Eles subiram rápido para o quarto, mas não havia clima. A animação e as tentativas de Tatsuo não estavam surtindo efeito. Embora ele fosse quatro anos mais velho, ás vezes era imaturo como um adolescente. A bronca do Senhor Takashi ainda estava ecoando e uma sensação de medo tinha tomado conta dela, fazendo com que a cena do cliente jogando água contra o seu rosto se repetisse na sua mente. Nem mesmo os lambeijos de Susan, a gata persa e fiél companheira que ela havia adotado há 3 anos, estavam conseguindo alguma atenção.

— Você vai mesmo comer isso aqui?

Mas era tarde demais: o cheiro de Okonomiyaki já tinha se espalhado pelo quarto e Tatsuo estava com a boca cheia demais para responder e se desvencilhando das tentativas de Susan em roubar uma mordida.

— Você não pode dormir aqui. — ela dizia isso todas as noites, mas dessa vez ela queria que ele ficasse.
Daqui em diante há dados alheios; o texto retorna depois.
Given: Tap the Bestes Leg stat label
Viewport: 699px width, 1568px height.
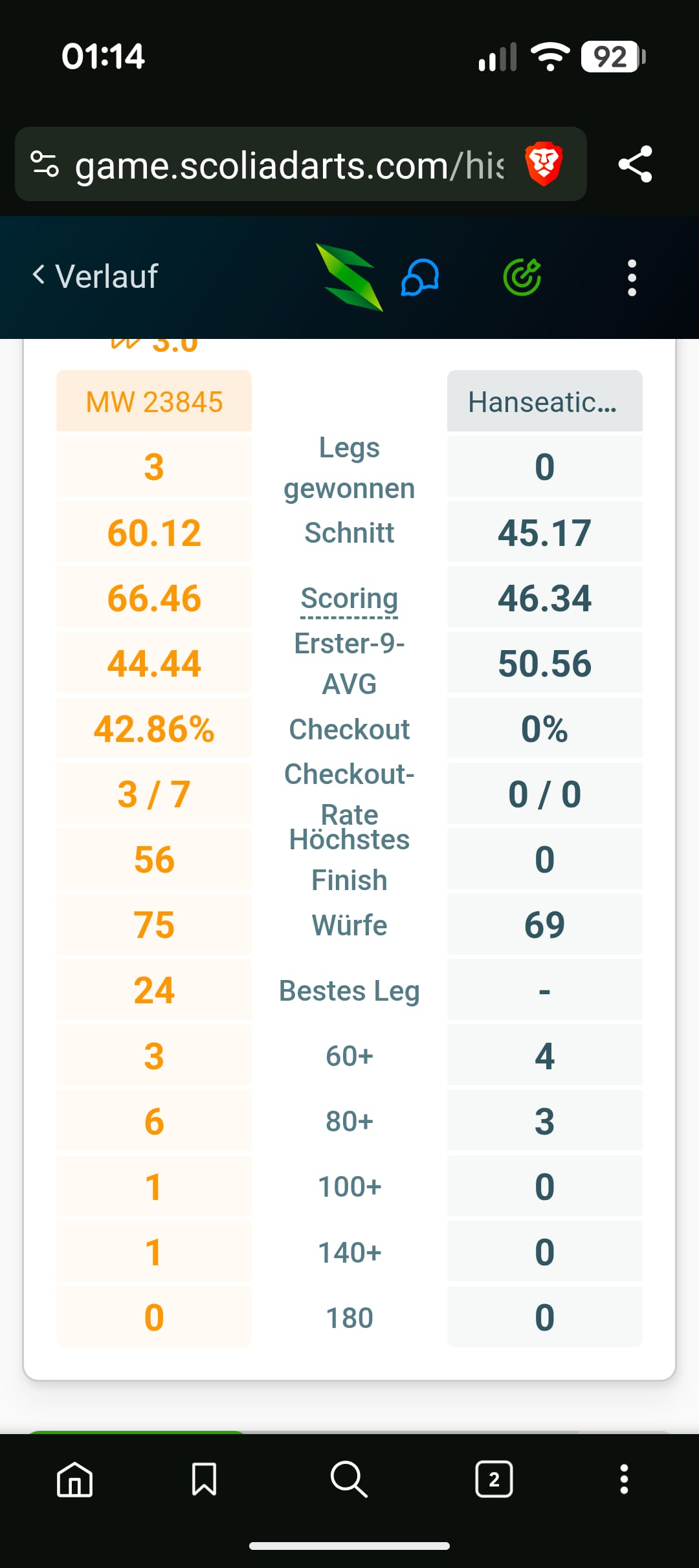Looking at the screenshot, I should 350,991.

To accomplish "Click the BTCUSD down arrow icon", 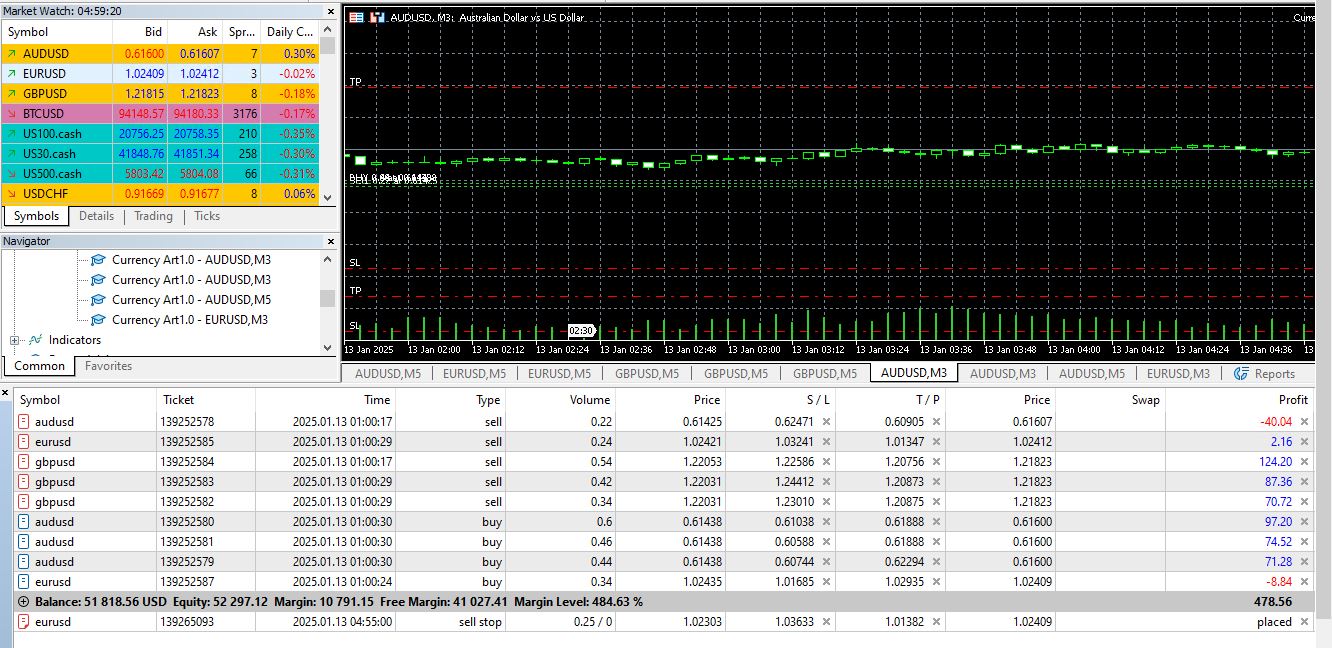I will pos(10,114).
Queria alguém para dividir aquele medo. — Meu pai volta amanhã bem cedo e...

Três batidas na porta interromperam a conversa que o namorado conhecia de cor: Yoshio saía para pescar aos fins de semana e voltava sempre antes do sol nascer. Era um hábito estranho pescar à noite, mas ninguém nunca questionava. Era talvez a forma que Yoshio encontrara de se lembrar das coisas. Embora o corpo de Ichiro tivesse sido encontrado naquela tragédia, o de Hana não teve a mesma sorte, e por fim os três integrantes restantes daquela família decidiram devolver o corpo ao mar para que Ichiro descansasse ao lado de sua mãe.

Tatsuo imediatamente escorregou para debaixo da cama e Kira foi atender a porta.

— **Batchan?

— Tem alguém com você, Kira? — a voz da velha Yoko era um sopro sereno e contido.

— Comigo? Ah... Não... Quer dizer...

— Não me refiro a Tatsuo. Sei que ele está aqui. — Yoko perscrutou o quarto do chão ao teto, apertando os olhos atrás dos óculos. — Hum... Uma presença estranha. — ela encarou a neta com a expressão de quem sempre sabia mais do que queria. — Ah... Quarto não é lugar de comer, Kira. — ela se virou. — Não é lugar de comer... — e foi embora em seu ritmo distenso, ritmo que só aqueles que estão prestes a alcançar um centenário possuem.

Depois de muito hesitar, Tatsuo concordou em ir pra casa. Havia coisas demais para se pensar e mesmo que o quisesse por perto, ela também queria descansar. As palavras de Yoko se misturaram no redemoinho de chateações que pairava sobre sua cabeça e apesar de conhecer bem a avó, aquilo tinha tornado tudo ainda mais tenso e estava fazendo aquela noite se estender mais do que precisava. "Uma presença estranha..." Ela desceu para a cozinha e aguardou o macarrão instantâneo ficar pronto. Era isso: comer e ir pra cama...

Kira estava quase acabando, um fio de vapor subia do caldo remanescente na tigela e seu estômago havia cessado os protestos sonoros, sua cabeça estava levemente inclinada no encosto da cadeira, numa das mãos ela ainda segurava debilmente o par de ***hashis, os braços amoleceram sobre a mesa e, enfim, uma sensação quente e reconfortante a tinha envolvido. Ela adormeceu ali mesmo. E então aquela coisa minúscula, brilhante, molhada e gélida se desprendeu do teto, mas Kira não a percebeu. O vapor da tigela sumiu, e o único vapor agora saia de sua boca, os pêlos dos braços se eriçaram e aquela gota d'água inesperada lhe atingiu os lábios.




*Okonomiyaki: espécie de panqueca japonesa frita com diversos ingredientes.

**Batchan: forma carinhosa de obaasan, que significa "avó" em japonês.

***Hashi: utensílios similares a pauzinhos ou palitinhos utilizados como talheres em parte dos países do Extremo Oriente, como a Tailândia, a China, o Japão, entre outros. São usualmente feitos de madeira, bambu, marfim, metal ou plástico.